Problem ▸ If a line in the records below holds the word "computer", copy it.
◆ ◆ ◆
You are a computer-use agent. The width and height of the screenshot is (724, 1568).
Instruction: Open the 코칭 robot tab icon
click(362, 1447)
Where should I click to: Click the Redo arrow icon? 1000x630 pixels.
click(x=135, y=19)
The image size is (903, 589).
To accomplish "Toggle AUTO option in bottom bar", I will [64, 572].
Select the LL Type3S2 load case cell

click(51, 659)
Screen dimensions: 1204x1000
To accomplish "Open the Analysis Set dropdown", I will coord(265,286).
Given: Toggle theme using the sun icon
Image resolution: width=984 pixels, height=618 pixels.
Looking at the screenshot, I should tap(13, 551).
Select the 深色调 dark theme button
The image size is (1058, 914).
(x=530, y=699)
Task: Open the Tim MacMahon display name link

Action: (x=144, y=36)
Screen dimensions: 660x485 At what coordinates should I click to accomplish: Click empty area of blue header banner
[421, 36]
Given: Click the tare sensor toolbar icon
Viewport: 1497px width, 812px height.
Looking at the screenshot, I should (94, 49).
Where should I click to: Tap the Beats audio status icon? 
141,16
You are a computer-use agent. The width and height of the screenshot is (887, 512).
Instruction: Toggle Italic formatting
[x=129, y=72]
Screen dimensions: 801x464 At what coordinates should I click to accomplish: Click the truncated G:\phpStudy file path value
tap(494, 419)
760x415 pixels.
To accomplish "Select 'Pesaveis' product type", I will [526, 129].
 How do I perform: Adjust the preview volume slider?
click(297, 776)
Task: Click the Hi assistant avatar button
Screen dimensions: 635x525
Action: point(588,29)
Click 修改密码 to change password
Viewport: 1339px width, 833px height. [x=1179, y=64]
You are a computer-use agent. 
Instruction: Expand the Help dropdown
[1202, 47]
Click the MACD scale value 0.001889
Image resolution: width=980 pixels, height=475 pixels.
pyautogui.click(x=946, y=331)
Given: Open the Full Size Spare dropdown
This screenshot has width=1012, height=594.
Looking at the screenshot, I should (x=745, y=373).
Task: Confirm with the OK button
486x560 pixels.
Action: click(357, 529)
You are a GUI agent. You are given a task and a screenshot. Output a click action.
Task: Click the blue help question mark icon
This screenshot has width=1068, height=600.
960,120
◆ ◆ ◆
Response to the task ▸
You are a computer-use agent. The width and height of the screenshot is (724, 1568).
You are a computer-use agent. The width and height of the screenshot is (887, 512).
You are a computer-use agent. 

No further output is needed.